I tried a bunch of these but they all seem to cause test failures: https://github.com/google/site-kit-wp/pull/8233/commits
That's pity... At least vrt tests went much faster than the current one that we have. Your vrt tests went just almost 3 mins:
Whilst current vrt tests take approximately 10 mins:
@eugene Are you planning to work on this soon? If not, can you please unassign yourself so someone else can pick it up? Thank you!
We could also audit the use of delay values set in many stories, as a lot of these are unnecessary and they add up quite quickly with the number of tests we have.
I'm taking a look at this again as it relates to my Q4 hackathon. I'm planning to work on upgrading the backstop package versions and refactoring legacy stories. Once this is done, if I have time, I can experiment and see if the VRTs can be run more reliably in parallel on newer versions.
RE my above point, #8538 still requires some other package upgrades so unlikely to be updated in the short term.
On a catchup with @zutigrm today about what we can do here as the approach of changing the config of storybook appears to have stalled with minimal improvement in performance instead we could refocus this ticket based on the following:
- In this ticket (and follow ups) merge any story that has multiple variants to single
VRT Storythat contains all variants and only add the scenario prop on this combined story only. - Add a new parameter to disable viewports which can be passed on components such as
Badge,Button,Linketc which disables the duplicate images on these for mobile, tablet, desktop.
See also
- https://github.com/google/site-kit-wp/issues/10798
@aaemnnosttv Considering we have an issue for re-visiting and pruning the unecesarry VRT scenarios, and there is a longer list of replies/people who tried several approaches on reducing the VRT running time on this issue, and we do not have a workable solution I am thinking we can move this issue to Stalled in case we want to give it another run after the existing VRT scenarios have been cleaned up/reduced in the future. WDYT?
cc: @benbowler
Based on work on stability testing backstop/e2e testing I think I can bring some data to bear here to help make this decision. I will update the ticket early next week with my findings and take over assignment for now.
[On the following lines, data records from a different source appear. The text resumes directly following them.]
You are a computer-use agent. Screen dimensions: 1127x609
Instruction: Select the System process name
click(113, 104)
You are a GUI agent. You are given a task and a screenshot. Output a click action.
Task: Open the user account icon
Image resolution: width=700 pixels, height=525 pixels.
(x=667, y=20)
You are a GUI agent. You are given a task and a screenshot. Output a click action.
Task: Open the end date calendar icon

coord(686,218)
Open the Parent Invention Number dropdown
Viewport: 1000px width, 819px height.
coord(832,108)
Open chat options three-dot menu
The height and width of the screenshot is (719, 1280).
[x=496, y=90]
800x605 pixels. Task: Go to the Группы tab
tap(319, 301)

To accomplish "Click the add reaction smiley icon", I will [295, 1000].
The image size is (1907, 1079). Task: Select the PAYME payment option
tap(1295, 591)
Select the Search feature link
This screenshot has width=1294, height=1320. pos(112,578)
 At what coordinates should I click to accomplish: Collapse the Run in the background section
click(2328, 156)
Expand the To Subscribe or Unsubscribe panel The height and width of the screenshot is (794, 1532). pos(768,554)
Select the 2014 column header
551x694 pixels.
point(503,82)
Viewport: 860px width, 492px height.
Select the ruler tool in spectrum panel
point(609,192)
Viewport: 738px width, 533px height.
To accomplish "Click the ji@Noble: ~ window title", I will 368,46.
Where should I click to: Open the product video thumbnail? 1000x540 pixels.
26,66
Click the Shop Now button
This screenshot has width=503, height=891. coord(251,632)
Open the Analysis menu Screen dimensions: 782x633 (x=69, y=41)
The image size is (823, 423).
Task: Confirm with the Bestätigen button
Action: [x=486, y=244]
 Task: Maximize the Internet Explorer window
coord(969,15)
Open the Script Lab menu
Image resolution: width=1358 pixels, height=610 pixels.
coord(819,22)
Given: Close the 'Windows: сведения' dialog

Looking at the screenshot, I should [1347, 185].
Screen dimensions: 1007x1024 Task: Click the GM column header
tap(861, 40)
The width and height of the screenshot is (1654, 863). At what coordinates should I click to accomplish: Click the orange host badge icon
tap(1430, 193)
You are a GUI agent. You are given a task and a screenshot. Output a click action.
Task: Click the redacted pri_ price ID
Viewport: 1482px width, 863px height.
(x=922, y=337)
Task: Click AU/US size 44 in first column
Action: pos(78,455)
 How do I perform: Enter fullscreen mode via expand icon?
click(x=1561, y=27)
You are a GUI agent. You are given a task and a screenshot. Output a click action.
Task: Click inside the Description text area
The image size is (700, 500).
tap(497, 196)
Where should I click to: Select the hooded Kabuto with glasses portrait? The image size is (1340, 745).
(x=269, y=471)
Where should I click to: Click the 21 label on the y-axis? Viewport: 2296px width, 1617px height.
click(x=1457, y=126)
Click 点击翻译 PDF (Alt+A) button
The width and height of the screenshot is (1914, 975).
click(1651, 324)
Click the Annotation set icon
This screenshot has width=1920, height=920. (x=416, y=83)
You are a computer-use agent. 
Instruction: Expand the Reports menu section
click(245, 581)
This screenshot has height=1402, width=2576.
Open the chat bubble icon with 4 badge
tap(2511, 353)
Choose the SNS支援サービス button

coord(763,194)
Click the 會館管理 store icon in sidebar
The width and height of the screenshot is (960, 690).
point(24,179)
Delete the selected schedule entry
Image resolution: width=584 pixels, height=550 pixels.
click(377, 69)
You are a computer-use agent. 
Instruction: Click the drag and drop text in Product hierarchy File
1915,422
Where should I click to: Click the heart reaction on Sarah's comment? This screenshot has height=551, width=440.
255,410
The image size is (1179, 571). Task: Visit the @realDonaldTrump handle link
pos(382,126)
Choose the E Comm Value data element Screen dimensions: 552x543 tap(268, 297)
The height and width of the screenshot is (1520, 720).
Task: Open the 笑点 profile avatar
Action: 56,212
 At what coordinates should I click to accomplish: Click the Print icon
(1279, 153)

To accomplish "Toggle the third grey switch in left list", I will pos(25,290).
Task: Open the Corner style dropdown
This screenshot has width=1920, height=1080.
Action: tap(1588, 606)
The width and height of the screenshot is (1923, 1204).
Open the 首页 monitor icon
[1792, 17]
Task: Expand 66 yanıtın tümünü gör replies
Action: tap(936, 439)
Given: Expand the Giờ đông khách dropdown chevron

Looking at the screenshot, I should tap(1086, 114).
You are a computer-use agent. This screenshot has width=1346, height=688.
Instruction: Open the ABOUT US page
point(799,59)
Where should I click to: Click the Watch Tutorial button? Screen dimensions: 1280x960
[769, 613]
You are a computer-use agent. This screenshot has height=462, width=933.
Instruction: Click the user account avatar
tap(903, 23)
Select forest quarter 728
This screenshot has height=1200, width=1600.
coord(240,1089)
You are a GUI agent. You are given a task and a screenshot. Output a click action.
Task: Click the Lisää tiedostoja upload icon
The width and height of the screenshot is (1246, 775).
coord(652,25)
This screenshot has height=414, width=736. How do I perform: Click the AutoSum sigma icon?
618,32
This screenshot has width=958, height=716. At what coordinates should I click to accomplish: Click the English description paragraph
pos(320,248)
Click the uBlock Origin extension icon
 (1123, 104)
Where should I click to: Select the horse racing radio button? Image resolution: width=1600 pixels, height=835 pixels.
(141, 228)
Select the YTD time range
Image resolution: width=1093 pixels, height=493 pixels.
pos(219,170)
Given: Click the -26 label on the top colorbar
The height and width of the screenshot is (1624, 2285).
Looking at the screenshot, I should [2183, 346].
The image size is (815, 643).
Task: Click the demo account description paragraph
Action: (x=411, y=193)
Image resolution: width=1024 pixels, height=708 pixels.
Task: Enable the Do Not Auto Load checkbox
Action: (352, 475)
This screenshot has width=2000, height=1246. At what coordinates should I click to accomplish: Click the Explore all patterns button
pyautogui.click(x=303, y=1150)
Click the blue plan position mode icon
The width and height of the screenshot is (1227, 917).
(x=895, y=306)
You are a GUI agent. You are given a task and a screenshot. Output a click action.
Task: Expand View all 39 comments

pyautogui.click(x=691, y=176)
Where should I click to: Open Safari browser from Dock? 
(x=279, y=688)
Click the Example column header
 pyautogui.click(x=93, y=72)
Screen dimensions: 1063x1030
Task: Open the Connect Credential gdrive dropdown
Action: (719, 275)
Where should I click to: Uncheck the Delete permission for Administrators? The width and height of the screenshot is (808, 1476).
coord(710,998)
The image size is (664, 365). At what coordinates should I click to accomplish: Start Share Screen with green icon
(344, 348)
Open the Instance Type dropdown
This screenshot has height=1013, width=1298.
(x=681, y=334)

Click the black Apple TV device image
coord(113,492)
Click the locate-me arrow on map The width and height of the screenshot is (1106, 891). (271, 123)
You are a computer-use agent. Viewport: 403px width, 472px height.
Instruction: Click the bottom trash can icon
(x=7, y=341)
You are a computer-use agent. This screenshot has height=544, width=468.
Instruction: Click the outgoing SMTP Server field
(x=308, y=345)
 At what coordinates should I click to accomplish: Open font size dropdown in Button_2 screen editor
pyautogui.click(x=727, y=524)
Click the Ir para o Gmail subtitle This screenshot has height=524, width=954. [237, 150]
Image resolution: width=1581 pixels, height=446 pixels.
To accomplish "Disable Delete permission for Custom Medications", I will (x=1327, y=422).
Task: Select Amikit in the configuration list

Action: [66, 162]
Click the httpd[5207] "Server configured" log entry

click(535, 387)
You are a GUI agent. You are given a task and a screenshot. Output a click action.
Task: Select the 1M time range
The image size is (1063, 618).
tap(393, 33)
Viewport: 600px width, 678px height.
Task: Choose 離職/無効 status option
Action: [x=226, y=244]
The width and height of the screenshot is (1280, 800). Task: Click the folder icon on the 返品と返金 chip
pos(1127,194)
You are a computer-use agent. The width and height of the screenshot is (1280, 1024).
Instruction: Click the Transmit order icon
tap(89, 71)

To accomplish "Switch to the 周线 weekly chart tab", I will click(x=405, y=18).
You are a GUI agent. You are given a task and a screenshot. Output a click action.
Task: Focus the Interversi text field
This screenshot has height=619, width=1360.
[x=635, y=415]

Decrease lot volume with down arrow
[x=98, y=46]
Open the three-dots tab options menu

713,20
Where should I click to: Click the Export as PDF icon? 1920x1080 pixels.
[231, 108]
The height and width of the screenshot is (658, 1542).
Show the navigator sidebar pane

I have now performed a detailed analysis of these attributes so we can make a decision on moving this forward based on data (details on how I did this below).
Starting first with asyncCompareLimit, this attribute had negligible effect on the run time of the suite:
The lowest value in my analysis was 90, I have added this to the IB.
For asyncCaptureLimit values from 10->50 increased the run time before the speed increased slightly again to a plateau after 80:
Digging in around the low point I found 5 simultaneous captures to be the minima, therefore I've set this in the IB:
The Analysis
In order to measure this I created a GH action within my fork which would create and run a test matrix for each of these arguments, running backstop three times with each configuration and storing the results in csv artifacts for later review. You can see the analysis of the results in this sheet.
IB ✔
This doesn't need to be blocked by the node upgrade anymore so removing this.
Moving to directly to approval; no QA is needed for this issue.